Switch to organic milk could boost omega-3 daily intake
Recently GMWatch published an article about unexpected effects from long-chain omega-3 fatty acids, such as are being genetically engineered into oilseed crops like camelina and canola. The oils produced wing deformities in the cabbage white butterfly.
Naturally sourced omega-3 oils don’t pose a health risk to humans – in fact they are good for us. Fish oils and oils derived from algae are the major natural sources of long-chain omega-3 fatty acids in the human diet. Many people take supplements of these oils to boost their health status.
In the aquaculture industry, fish are fed fish oils to provide them with enough omega-3 fatty acids to keep them healthy.
The new GM crops are being promoted based on claims that they can provide a human health supplement and reduce pressure on wild fish stocks.
However, we’ve been reminded that for humans, there is another useful dietary source of long-chain omega-3 fatty acids – organic dairy products.

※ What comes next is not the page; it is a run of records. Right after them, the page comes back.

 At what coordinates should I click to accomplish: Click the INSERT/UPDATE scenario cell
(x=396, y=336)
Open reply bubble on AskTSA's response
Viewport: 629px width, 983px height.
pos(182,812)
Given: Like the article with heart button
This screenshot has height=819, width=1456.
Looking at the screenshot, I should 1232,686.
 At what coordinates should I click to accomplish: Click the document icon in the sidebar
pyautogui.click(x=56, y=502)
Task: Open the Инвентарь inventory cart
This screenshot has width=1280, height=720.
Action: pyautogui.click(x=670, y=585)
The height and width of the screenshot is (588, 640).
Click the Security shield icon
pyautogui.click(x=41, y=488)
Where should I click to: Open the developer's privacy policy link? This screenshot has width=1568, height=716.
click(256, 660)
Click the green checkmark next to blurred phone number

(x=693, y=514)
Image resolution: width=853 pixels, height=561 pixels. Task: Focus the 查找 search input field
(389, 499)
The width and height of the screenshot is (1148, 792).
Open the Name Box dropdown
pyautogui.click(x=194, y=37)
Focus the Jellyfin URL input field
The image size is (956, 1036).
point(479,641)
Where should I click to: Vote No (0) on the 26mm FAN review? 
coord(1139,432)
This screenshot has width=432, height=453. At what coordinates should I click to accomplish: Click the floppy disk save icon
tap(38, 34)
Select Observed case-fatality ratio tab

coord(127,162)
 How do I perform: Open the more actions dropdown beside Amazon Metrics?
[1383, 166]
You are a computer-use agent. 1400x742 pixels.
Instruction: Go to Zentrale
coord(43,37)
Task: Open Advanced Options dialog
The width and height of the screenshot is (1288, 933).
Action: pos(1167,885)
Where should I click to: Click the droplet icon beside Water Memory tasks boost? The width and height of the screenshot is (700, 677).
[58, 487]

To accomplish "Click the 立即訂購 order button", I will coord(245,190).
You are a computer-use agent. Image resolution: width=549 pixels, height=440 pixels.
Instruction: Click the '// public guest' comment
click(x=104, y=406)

A landmark paper published this year in the British Journal of Nutrition concluded that organically produced milk has significantly higher concentrations of total omega-3 fatty acids than non-organic milk, including over 50% more of the nutritionally desirable long-chain omega-3 fatty acids.
The impact isn’t huge, but it is significant. A switch to consuming organic milk could contribute to increasing long-chain omega-3 intake without adding to milk fat or calorie intake. The researchers estimated that consuming half a litre of conventional full fat milk (or equivalent dairy products) would supply 11% of the recommended daily intake of long-chain omega-3 fatty acids and this would rise to 16% with organic milk.